Director: Kishor B
Cast: Sharwanand, Priyanka Arul Mohan
Sreekaram is one of those films where a messiah from a city comes to the village and solves the issues of farmers. Karthik (Sharwanand) is the messiah here. The first time we see him is when he comes back home to his village on a bus. He is sitting on its top and enjoying the view, because he is here for four days of fun and relaxation with his friends and family. The theme of the film is that when doctors' children become doctors and the children of CAs become CAs, children of farmers become people like Karthik who go away to cities for work and come back to their villages only for festivals and funerals.

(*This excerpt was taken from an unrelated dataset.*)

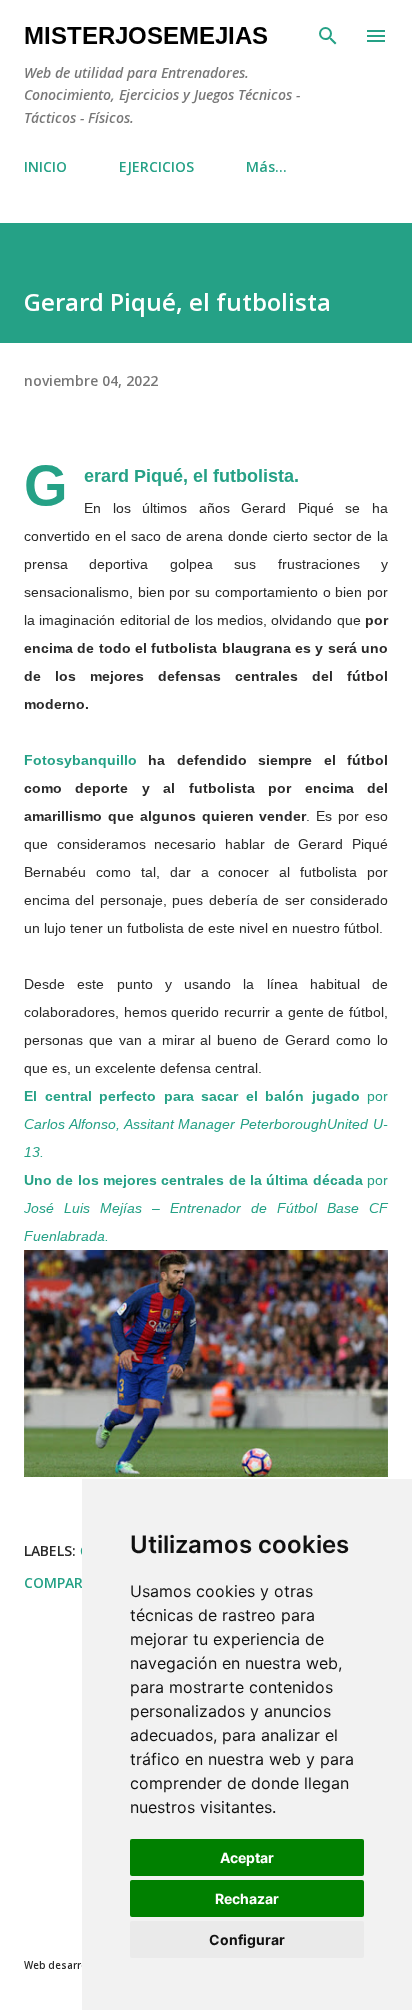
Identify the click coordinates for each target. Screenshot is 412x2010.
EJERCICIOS (156, 166)
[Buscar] (328, 36)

Sreekaram reminded me of Swades, for obvious reasons: an NRI, played by Shah Rukh Khan, was the messiah. But his character development was incremental in Swades, starting with skepticism at first before being moved by what he sees. He uses techniques he has learnt at NASA to help his village. I would have liked it if Karthik had gone to study agriculture. Or even if he had gone abroad, I would have liked him to have achieved something there and come back with a lot of knowledge.
But Karthik turns out to be a superman right from the beginning. He completes projects that his boss gives him in five minutes. When his boss is about to fire a friend he manages to convince the boss by lecturing him that the friend had legitimate reasons for doing what he did. He becomes employee of the year and the manager of a US branch (or something like that). He only needs to give an evil money lender in his village one lecture before he turns into a good man. With such a character at the center — a superman — there is no drama or suspense in a film. Karthik is such a good-hearted person with no doubts at all.
But Swades, even with its melodrama, is a relatively more realistic film. A movie like that cannot be made in mainstream industries like Tamil and Telugu. But at the other extreme, Sreekaram is a basic, generic melodrama with a layer of 'farming' on top. The villain is one-dimensional and the silly heroine is one-dimensional too. The songs and fights add absolutely nothing.
We get unconvincing developments like Karthik's colleagues leaving their jobs and coming to help him farm in his village. He gives one lecture to a college and everyone is convinced that farming is a great career option. There's a big leap from thinking about these things and implementing them. The film never makes the leap convincingly.
What we are left with is this broad, generic melodrama that says a superman can achieve anything. But towards the end, we are shown a whole bunch of people who did in reality exactly what Karthik is supposed to have done in the film. I am sure most of their journeys were filled with difficulty and self-doubt, and would have made a far better film than this one.